Macros can be quite hard to understand, so having a simple crate wrapping it with extensive documentation and tests can be quite beneficial. And yes, this also applies to node. The attack is entirely unnecessary.
This crate has no tests, and no documentation beyond a usage example; it would do much better as a copy/paste than an entire dependency, in any ecosystem. It would be great to have as part of some extended "utils" package if it can't be included in the standard library (something like C++'s boost or Java's Apache Commons).
I think this is a valid question.
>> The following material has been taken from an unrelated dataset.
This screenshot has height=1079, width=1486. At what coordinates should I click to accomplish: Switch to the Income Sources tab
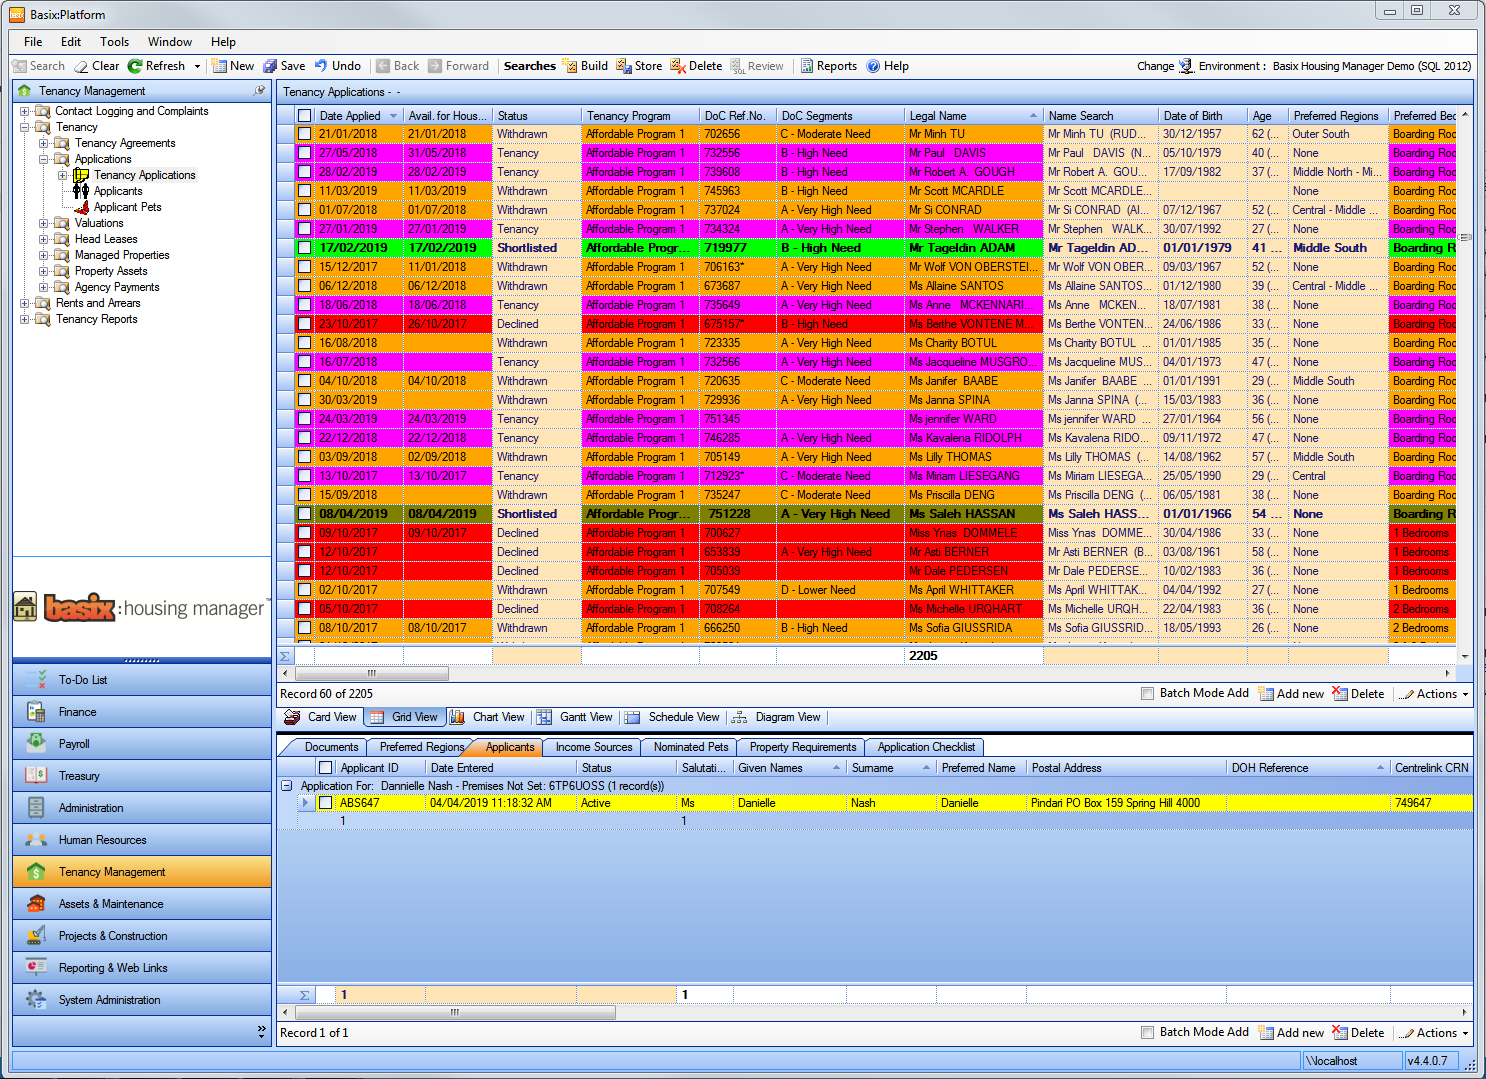coord(591,747)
C++ provides std::is_same<U, T>, why do Rust users need an external dependency (especially given the fact that the type system is one of Rust's major strengths)?
My best guess, going by a comment in the source code, is that this macro will not be necessary in the future, and therefore makes less sense to put in the standard library:
> Until RFC 1977 (public dependencies) is accepted, the situation where multiple different versions of the same crate are present is possible.
That isn't a single line macro. Did you mean a single macro crate? Most crates in rust have more than a single macro/function, but some do. Regardless, it's not at all related to how "robust" or not the language ecosystem is.
It's 17 lines of code (11 if you don't count the white space). If you find it somewhere and copy it to your utils package, that's great! If you add a dependency for every little utility you may need, you're going to end up with huge space for ecosystem attacks, as we're seeing in the Node ecosystem. Especially for something like this, where people can add it as a dependency because they don't want to understand macro code (there is another comment saying just that).
I've looked at it, that is why I knew it is very little code. It's definitely something I'd copy off StackOverflow if I really needed it, but to include it as a dependency is just weird.
Normally this would be a compile time error, but using typeid can turn this into a runtime error.